### Your goal
Return exactly, and only, the lines from the line containing "The image size is (894, 635)." through the final line of the records below, both included.

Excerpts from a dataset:

╭──

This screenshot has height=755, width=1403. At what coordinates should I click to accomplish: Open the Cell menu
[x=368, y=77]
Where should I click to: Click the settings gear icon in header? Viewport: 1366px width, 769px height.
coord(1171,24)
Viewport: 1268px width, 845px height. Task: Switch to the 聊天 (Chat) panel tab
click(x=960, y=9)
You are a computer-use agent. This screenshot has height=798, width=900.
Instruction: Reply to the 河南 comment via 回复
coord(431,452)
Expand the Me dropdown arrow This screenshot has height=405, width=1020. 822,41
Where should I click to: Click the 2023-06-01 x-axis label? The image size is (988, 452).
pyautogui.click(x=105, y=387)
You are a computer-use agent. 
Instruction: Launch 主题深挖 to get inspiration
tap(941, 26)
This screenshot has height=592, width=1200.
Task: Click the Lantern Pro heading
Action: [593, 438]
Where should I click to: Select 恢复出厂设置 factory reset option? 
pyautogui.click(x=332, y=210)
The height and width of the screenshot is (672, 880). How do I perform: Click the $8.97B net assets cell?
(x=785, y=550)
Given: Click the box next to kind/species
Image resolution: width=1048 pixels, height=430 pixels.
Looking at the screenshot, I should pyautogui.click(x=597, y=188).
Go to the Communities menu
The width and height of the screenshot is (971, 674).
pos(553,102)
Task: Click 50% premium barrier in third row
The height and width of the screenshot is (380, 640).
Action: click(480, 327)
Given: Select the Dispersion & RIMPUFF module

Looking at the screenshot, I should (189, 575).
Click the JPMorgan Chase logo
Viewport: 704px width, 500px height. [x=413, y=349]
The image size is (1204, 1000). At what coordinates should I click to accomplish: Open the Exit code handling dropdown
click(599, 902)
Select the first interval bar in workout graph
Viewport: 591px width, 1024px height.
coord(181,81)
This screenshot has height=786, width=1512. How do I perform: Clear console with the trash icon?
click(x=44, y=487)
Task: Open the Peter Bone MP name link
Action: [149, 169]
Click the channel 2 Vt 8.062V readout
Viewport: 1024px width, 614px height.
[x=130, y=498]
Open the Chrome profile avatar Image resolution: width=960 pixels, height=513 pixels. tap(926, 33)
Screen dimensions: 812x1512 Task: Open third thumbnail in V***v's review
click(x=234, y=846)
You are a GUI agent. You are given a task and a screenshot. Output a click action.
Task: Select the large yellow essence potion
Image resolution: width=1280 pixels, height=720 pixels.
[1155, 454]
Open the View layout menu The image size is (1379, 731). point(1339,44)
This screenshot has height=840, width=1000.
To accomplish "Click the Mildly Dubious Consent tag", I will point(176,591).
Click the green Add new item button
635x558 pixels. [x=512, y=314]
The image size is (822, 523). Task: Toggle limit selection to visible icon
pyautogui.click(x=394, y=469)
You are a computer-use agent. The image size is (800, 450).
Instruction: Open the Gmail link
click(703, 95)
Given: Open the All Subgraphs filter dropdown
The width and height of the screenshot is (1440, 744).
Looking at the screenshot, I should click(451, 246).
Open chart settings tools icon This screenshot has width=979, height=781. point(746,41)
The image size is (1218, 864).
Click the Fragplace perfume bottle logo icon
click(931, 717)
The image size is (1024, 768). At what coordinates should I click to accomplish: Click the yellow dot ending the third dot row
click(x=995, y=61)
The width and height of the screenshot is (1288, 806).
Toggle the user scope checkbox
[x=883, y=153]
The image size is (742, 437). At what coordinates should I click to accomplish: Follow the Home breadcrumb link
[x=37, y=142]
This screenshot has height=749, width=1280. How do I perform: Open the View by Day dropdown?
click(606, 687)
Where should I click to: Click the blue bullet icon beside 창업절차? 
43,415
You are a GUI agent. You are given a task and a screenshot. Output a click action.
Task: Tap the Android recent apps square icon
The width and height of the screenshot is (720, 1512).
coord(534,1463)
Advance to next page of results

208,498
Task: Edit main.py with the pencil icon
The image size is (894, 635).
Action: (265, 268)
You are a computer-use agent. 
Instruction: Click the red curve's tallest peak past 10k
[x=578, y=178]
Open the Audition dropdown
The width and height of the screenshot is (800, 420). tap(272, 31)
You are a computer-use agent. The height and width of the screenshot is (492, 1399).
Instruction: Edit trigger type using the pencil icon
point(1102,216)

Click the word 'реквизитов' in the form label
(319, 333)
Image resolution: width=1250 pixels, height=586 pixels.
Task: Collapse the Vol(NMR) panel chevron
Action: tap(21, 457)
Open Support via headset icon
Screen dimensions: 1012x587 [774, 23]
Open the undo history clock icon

╰──

### Task output
The image size is (894, 635).
Action: (265, 268)
You are a computer-use agent. 
Instruction: Click the red curve's tallest peak past 10k
[x=578, y=178]
Open the Audition dropdown
The width and height of the screenshot is (800, 420). tap(272, 31)
You are a computer-use agent. The height and width of the screenshot is (492, 1399).
Instruction: Edit trigger type using the pencil icon
point(1102,216)

Click the word 'реквизитов' in the form label
(319, 333)
Image resolution: width=1250 pixels, height=586 pixels.
Task: Collapse the Vol(NMR) panel chevron
Action: tap(21, 457)
Open Support via headset icon
Screen dimensions: 1012x587 [774, 23]
Open the undo history clock icon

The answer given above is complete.